## Try it
Write out nothing but the lines from the one containing "Where should I" through the last line below, both included, and without the pictures.

BEGIN

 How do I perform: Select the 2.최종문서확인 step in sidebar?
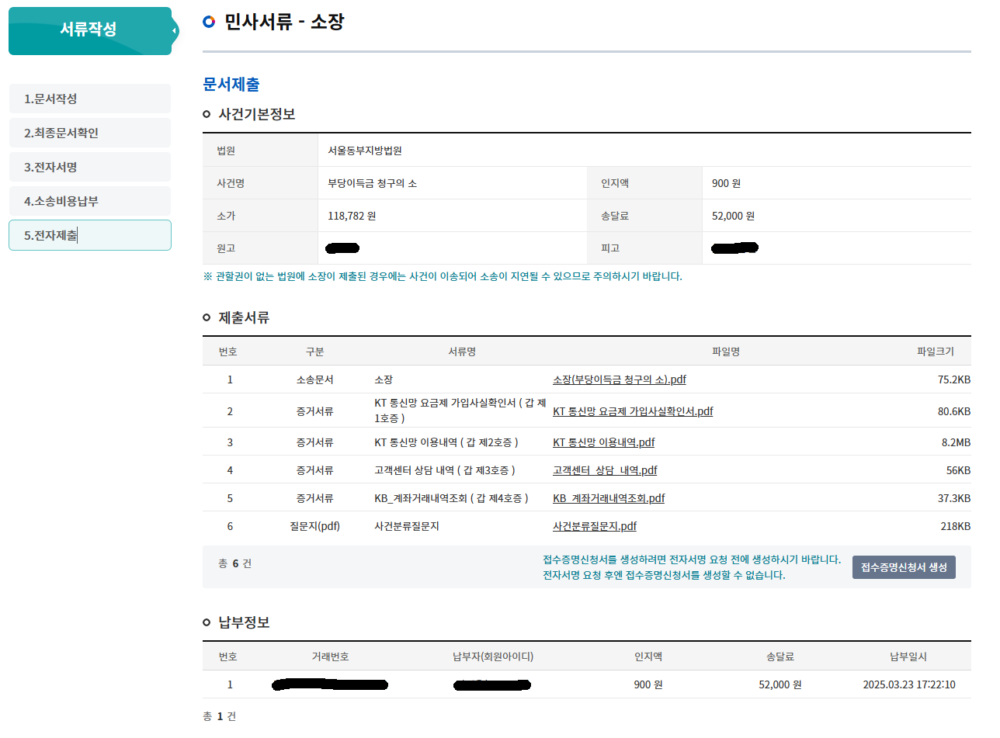click(x=90, y=132)
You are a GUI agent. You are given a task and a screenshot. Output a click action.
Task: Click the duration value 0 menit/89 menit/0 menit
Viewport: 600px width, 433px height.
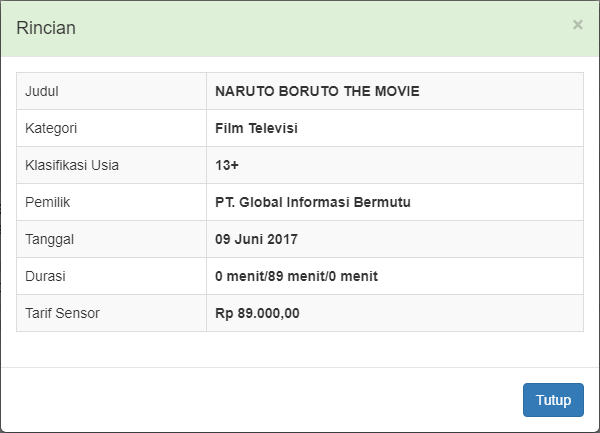point(296,276)
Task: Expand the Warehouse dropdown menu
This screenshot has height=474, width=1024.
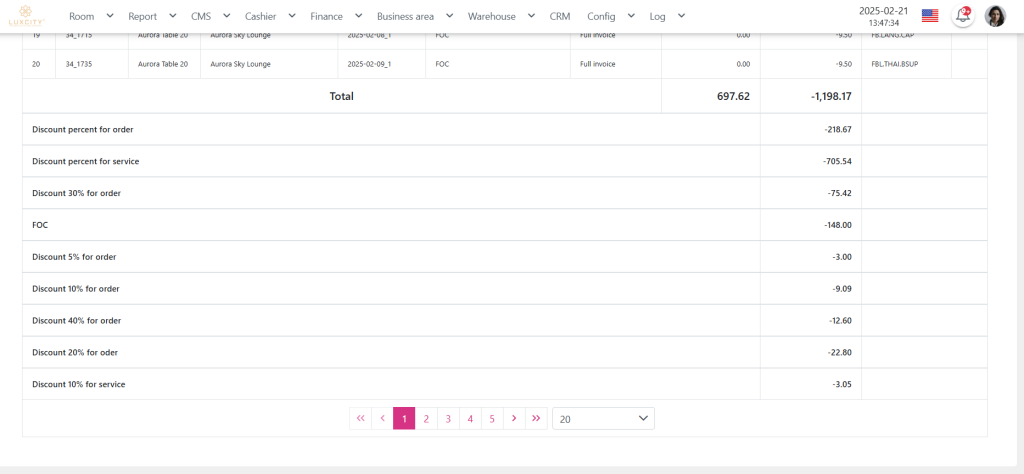Action: 500,16
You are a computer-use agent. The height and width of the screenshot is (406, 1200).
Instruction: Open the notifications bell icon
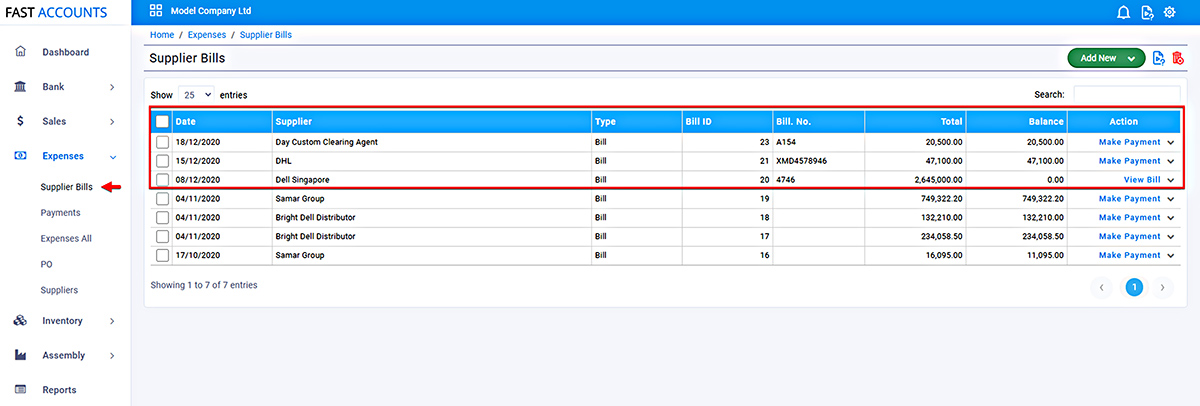1123,12
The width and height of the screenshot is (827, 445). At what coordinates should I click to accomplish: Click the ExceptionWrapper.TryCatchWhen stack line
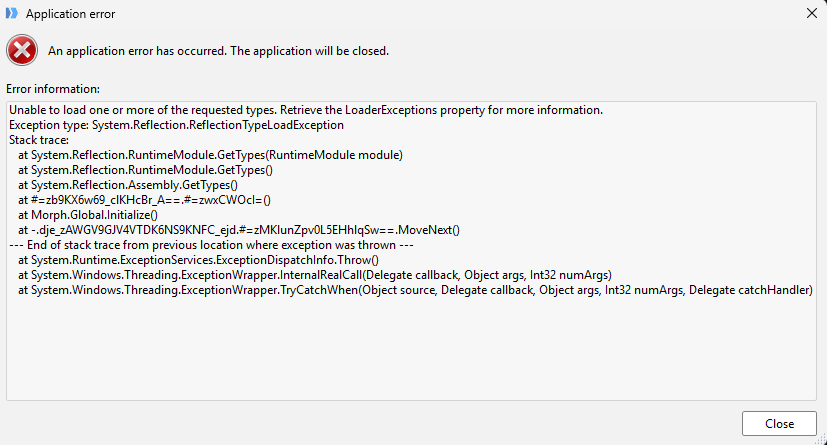point(415,290)
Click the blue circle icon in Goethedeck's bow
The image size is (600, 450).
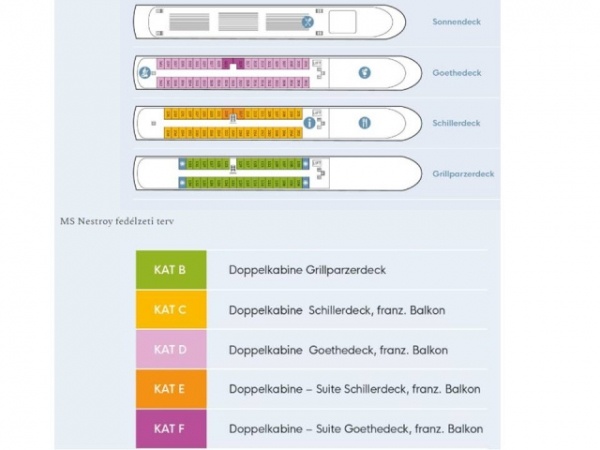(364, 72)
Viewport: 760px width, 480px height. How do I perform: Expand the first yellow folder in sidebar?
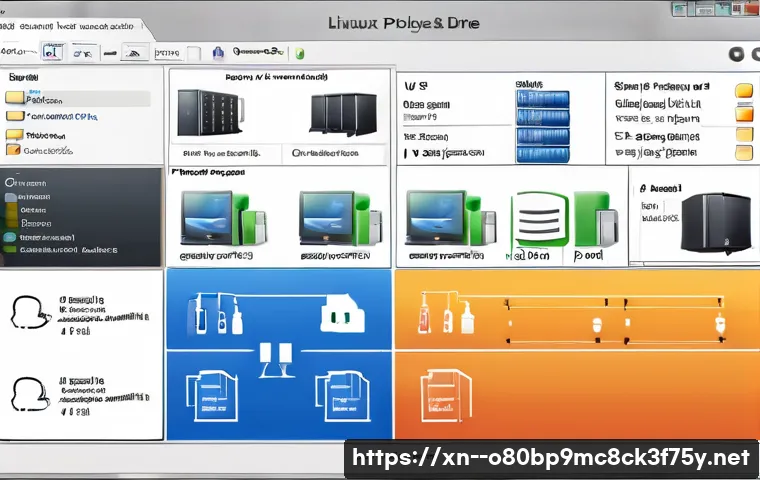[x=14, y=98]
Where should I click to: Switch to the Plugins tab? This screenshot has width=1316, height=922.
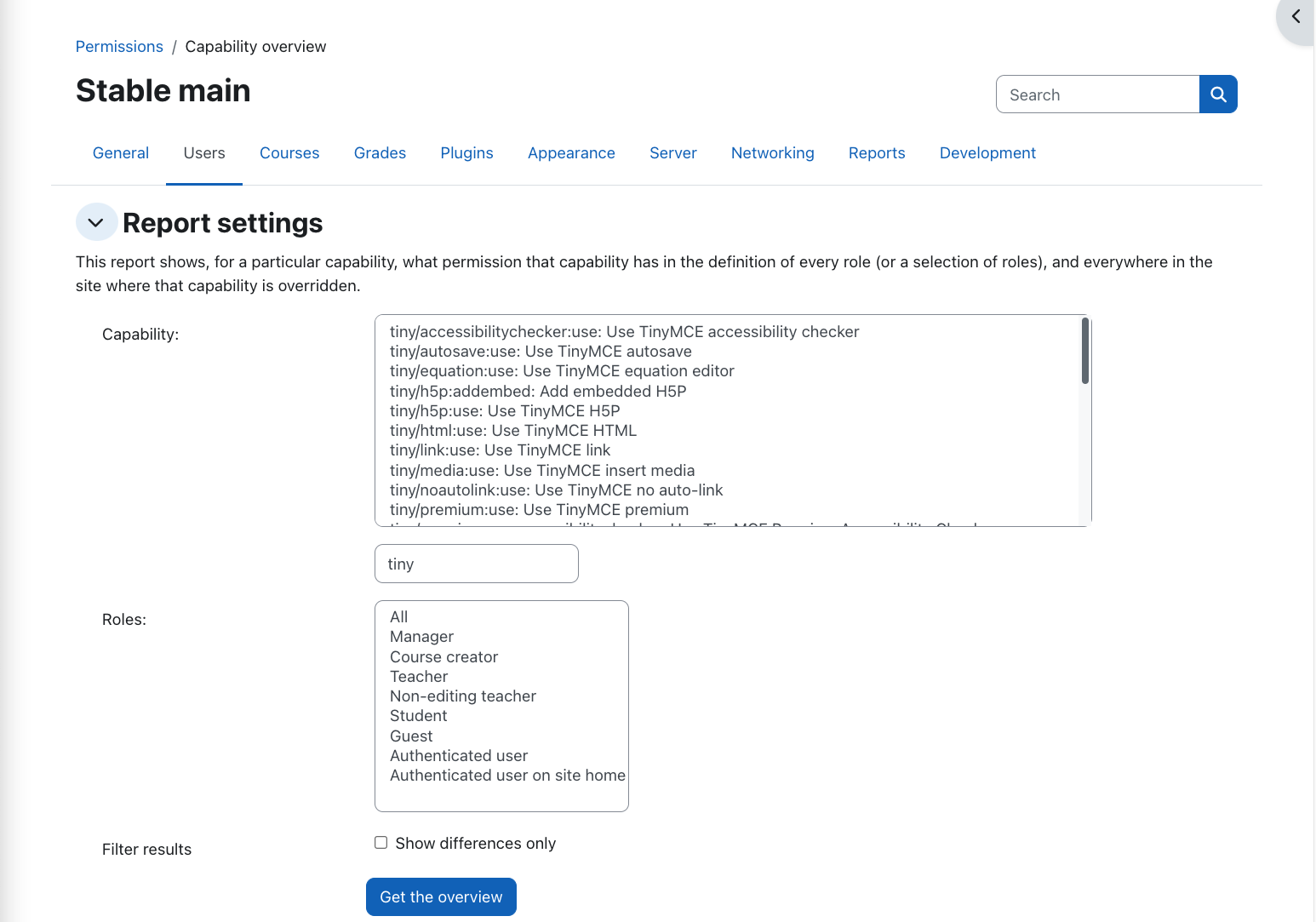pyautogui.click(x=466, y=153)
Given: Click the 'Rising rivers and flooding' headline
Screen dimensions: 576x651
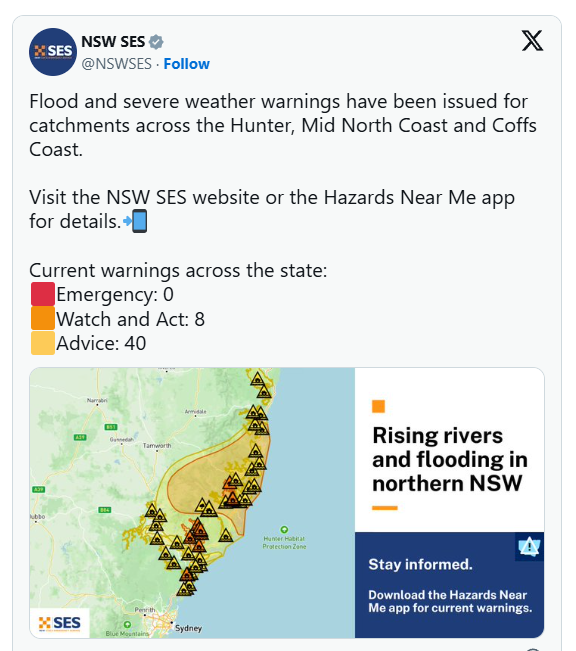Looking at the screenshot, I should click(450, 459).
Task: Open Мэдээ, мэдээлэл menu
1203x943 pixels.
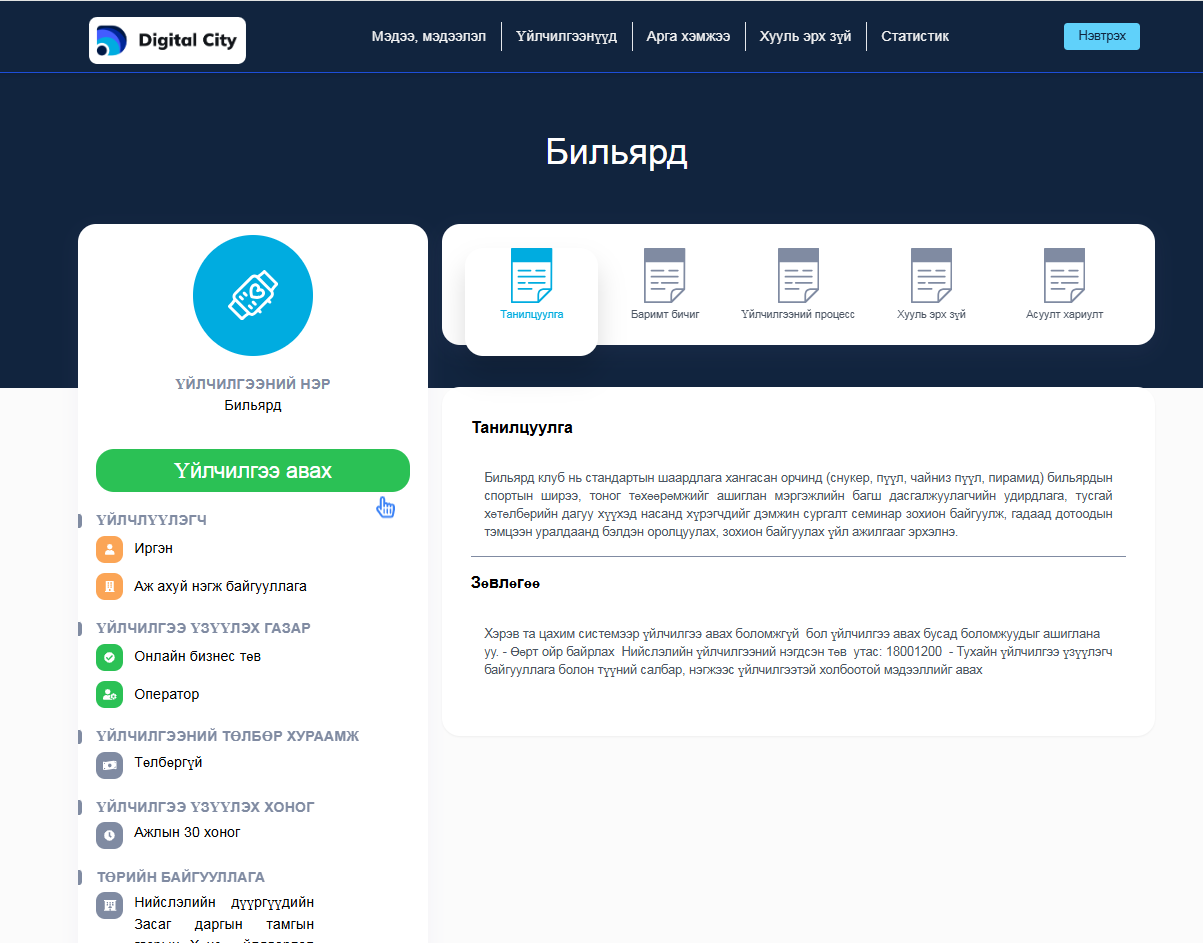Action: 429,37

END

## Exercise result
Where should I click to: Switch to the Plugins tab? This screenshot has width=1316, height=922.
pyautogui.click(x=466, y=153)
Given: Click the 'Rising rivers and flooding' headline
Screen dimensions: 576x651
Looking at the screenshot, I should click(450, 459).
Task: Open Мэдээ, мэдээлэл menu
1203x943 pixels.
Action: 429,37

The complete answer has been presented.